Optionally, in some embodiments of the present application, the analysis unit may include a detection subunit, a first determination subunit, and a second determination subunit, as follows:
the detection subunit is used for detecting a cornea reflection area and a pupil area in the human eye image;
a first determination subunit configured to determine a line-of-sight direction of the target user according to a positional relationship between the cornea reflection area and the pupil area;
and a second determining subunit, configured to determine, based on the line of sight direction, a viewpoint position of the target user on a video picture of the volumetric video.
(3) An adjustment unit 303;
and the adjusting unit is used for adjusting the virtual viewing angle corresponding to the virtual scene in the volume video according to the viewpoint position so that the target user views the volume video from the adjusted virtual viewing angle.
Optionally, in some embodiments of the present application, the adjusting unit may include an adjusting subunit, a third determining subunit, and a display subunit, as follows:
the adjusting subunit is configured to adjust, according to the viewpoint position, a virtual viewing angle corresponding to a virtual scene in the volumetric video to obtain a target virtual viewing angle;
a third determining subunit, configured to determine, based on the target virtual viewing angle, a target angle at which a model corresponding to a virtual scene in the volumetric video needs to be rotated;
the display subunit is used for rendering and displaying a target virtual scene picture so that the target user can watch the volume video from the adjusted virtual watching view angle, wherein the target virtual scene picture is a virtual scene picture corresponding to the model corresponding to the virtual scene after the model corresponding to the virtual scene rotates by the target angle.
Optionally, in some embodiments of the present application, the volumetric video display apparatus may further include a first display unit, as follows:
The first display unit is used for collecting a target image containing the target user when the volume video is played; identifying, by the target image, location information of the target user relative to a video frame of the volumetric video; and according to the position information, adjusting a virtual viewing angle corresponding to the virtual scene in the volume video, so that the target user views the volume video from the adjusted virtual viewing angle.
Optionally, in some embodiments of the present application, the virtual scene of the volumetric video includes at least one virtual object;
the volumetric video presentation device may further comprise a second presentation unit, as follows:
the second display unit is used for determining a target virtual object from the at least one virtual object according to the object visual field to be watched by the target user; adjusting a virtual viewing angle corresponding to a virtual scene in the volume video to be a target viewing angle of the target virtual object in the virtual scene; and updating a video picture showing the volume video, wherein the updated video picture comprises a virtual scene picture under the target visual angle of the target virtual object.

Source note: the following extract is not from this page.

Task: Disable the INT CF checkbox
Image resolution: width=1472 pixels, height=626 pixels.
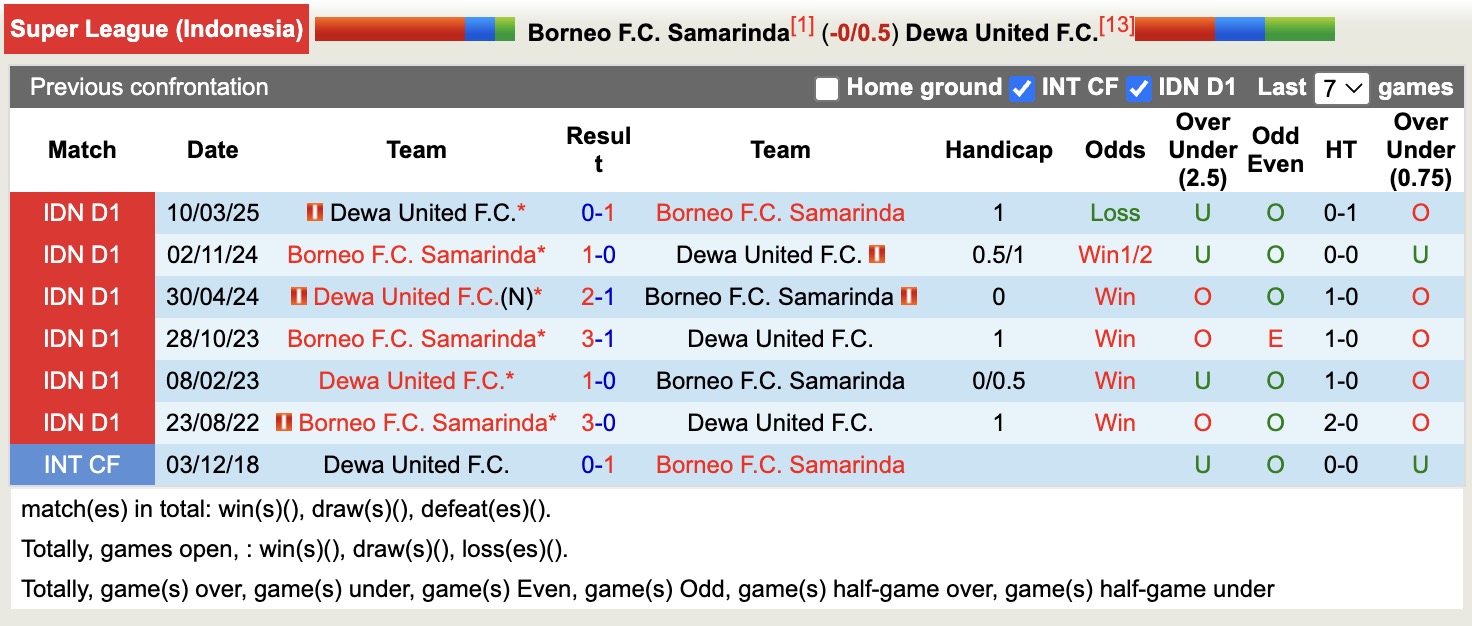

Optionally, in some embodiments of the present application, the virtual scene of the volumetric video includes at least one virtual object; the volumetric video display apparatus may further comprise a third display unit, as follows:
the third display unit is configured to determine a virtual scene picture under a view angle of each virtual object in the virtual scene; and displaying the virtual scene pictures of each virtual object under the view angle in the video page corresponding to the volume video.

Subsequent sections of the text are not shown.